--- START OF Quoted passage ---

If we had another way of getting the answer that we knew was correct, we
could just compare the two results and see if they're the same. This is
called using an \textbf{oracle}. Oracles are often a good choice when
you're trying to refactor a complex function or optimize an expensive
one. For our purposes, it goes too far.

\begin{minted}{python}
from collections import Counter

def math_mode(l):
    c = Counter(l)
    return c.most_common(1)[0][0]

@require("l must not be empty", lambda args: len(args.l) > 0)
@ensure("result matches oracle", lambda a, r: r == math_mode(a.l))
def mode(l):
  ...
\end{minted}
This is too heavy. Not only is it cumbersome, but it overconstrains what
the mode can be. We see this in the error it finds: it finds an error
with a smaller input than the other two!

\begin{minted}{python}
args = ([0, 1],), kwargs = {}, rargs = Args(l=[0, 1]), result = 1
\end{minted}
We haven't precisely defined the semantics of \texttt{mode}. If there
are two values which tie for the most elements, which is the mode? Our
prior contracts didn't say: as long as we picked an element that had at
least as many instances as any other element, we were good. With
\texttt{math\_mode}, we're arbitrarily choosing one of them as the
``real'' mode and checking that our \texttt{mode} picked that arbitrary
element. We can see this better by writing a manual test:

\begin{minted}{python}
def test_mode():
    mode([3, 2, 2, 3])

...

args = ([3, 2, 2, 3],), kwargs = {}, rargs = Args(l=[3, 2, 2, 3])
result = 2
\end{minted}
Whereas with our previous contract passes on this.

\section{Property-wise}
\label{property-wise}

Our contract approach converged on ``testing the definition'' as the
best result. There are many cases where code-under-test does not have a
nice mathematical definition. Contracts are still useful here, as they
can rule out bad cases, but you'll need additional tests.

\emph{Hypothetically} contracts can express all possible properties of a
function. In practice you're limited to what your framework can express
and check. For most complicated properties we're better off sticking it
in a dedicated test.

``Property-wise'' property tests have several advantages over
``contract-wise'' property tests:

\begin{enumerate}

\item
  We can test properties that aren't ``ergonomic'' in our contract
  framework.
\item
  We can test properties that involve effects.
\item
  We can test
  \href{https://www.hillelwayne.com/post/metamorphic-testing/}{metamorphic
  relations} which involve comparing multiple function calls.
\end{enumerate}
For this \texttt{mode} problem we don't need any of them, but let's show
off some possible tactics anyway.

\subsection{Preserving
Transformation}
\label{preserving-transformation}

We find some transformation of the input that should give the same
output. For lists, a good transformation is
sorting\footnote{Unless you're trying to test a sorting function.}.
The mode of a list doesn't change if you sort it:

\begin{minted}{python}
@given(lists(integers(), min_size=1))
def test_sorting_preserves_mode(l):
    assert mode(l) == mode(sorted(l))

...

l = [0, 0, -1]
\end{minted}
We could also reverse the list instead of sort it, but that gives us an
error case of \texttt{{[}1,\ -1{]}}, which again is due to
overconstraints.

--- END OF Quoted passage ---

**Problems**
#1 Decide whether each statement below agrees with the passage on testing a mode function. Answer yes or no for each, and quote the words from the passage that settle it.
(a) The passage calls the oracle approach a good fit for the mode problem.
(b) The passage says sorting a list leaves its mode unchanged.
(c) The passage says property-wise tests can test properties that involve effects.
#2 Write the next part of the passage on testing a mode function, starting right after its last sentence.

--- START OF Data shown ---

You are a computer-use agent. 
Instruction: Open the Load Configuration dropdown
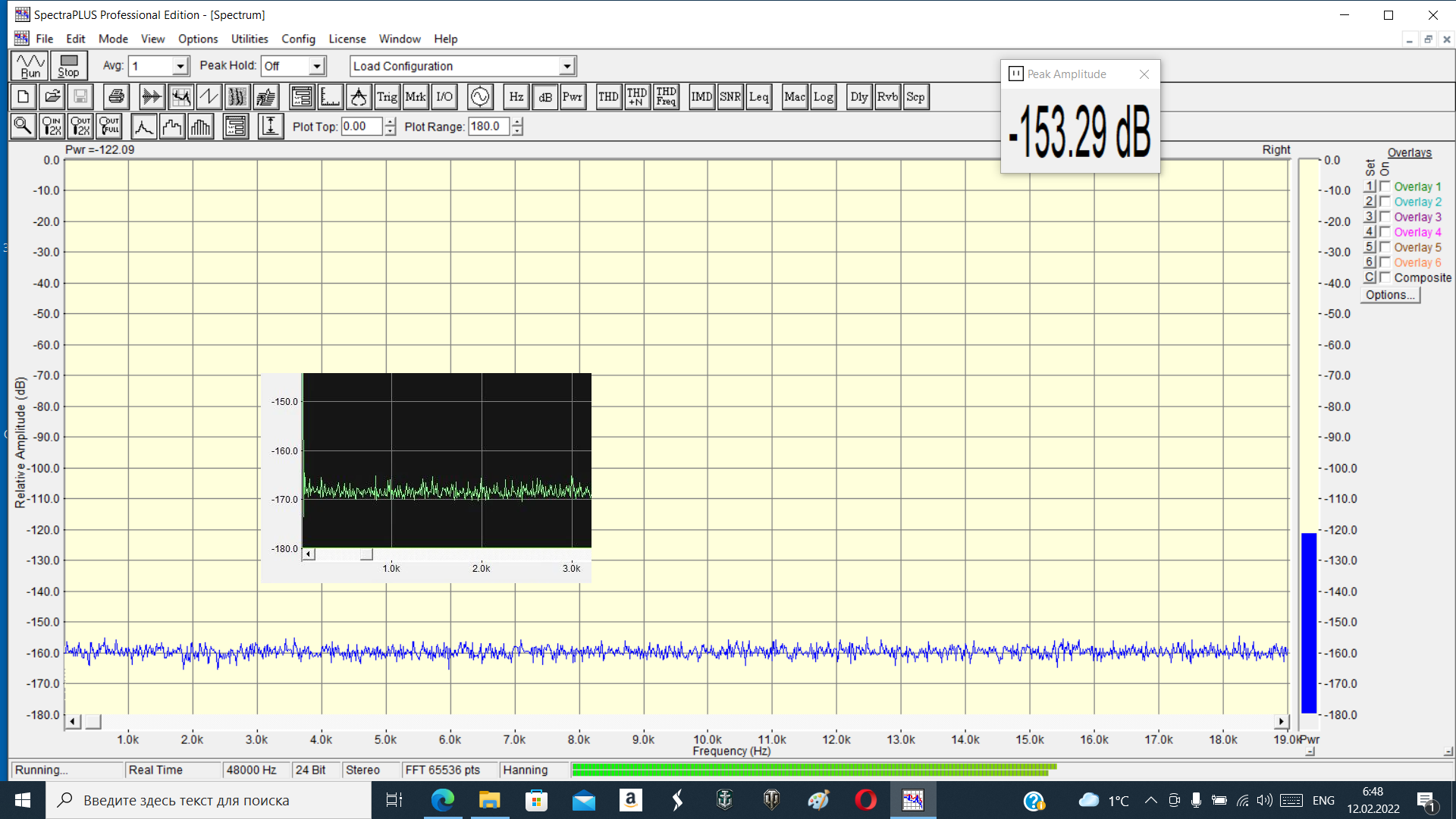pos(566,67)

--- END OF Data shown ---

**Answers to the exercise**
#1
(a) No: "For our purposes, it goes too far."
(b) Yes: "The mode of a list doesn't change if you sort it"
(c) Yes: "We can test properties that involve effects."

#2
Or we could assert that the mode doesn't change if we add it again to
the list:

\begin{minted}{python}
def test_can_add_to_mode(l):
    m = mode(l)
    assert mode(l + [m]) == m
\end{minted}
This does \emph{not} find the bug, though.

\subsection{Controlled
Transformation}
\label{controlled-transformation}

Instead of finding a solution that doesn't change the answer, we could
find one that changes it in a known way. One of them might be ``doubling
all of the numbers doubles the mode'':

\begin{minted}{python}
@given(lists(integers(), min_size=1))
def test_doubling_doubles_mode(l):
    doubled = [x * 2 for x in l]
    assert 2*mode(l) == mode(doubled)
\end{minted}
This does not find the bug. We could also try ``adding 1 to every
element adds 1 to the mode'':

\begin{minted}{python}
@given(lists(integers(), min_size=1))
def test_incrementing_increments_mode(l):
    incremented = [x + 1 for x in l]
    assert mode(l)+1 == mode(incremented)

...

l = [0, 1]
\end{minted}

It gives the same output as in our overconstrained case, but it only
``is wrong'' when we have \texttt{0}'s anyway. If we restrict the list to only
positive integers, it will pass (unlike our oracle contract).

If we wanted to be extra thorough we could generatively pick both a
slope and an increment:

\begin{minted}{python}
@given(lists(integers(), min_size=1), integers())
def test_affine_relation(l, m, b):
    transformed = [m*x+b for x in l]
    assert  m*mode(l)+b == mode(transformed)

...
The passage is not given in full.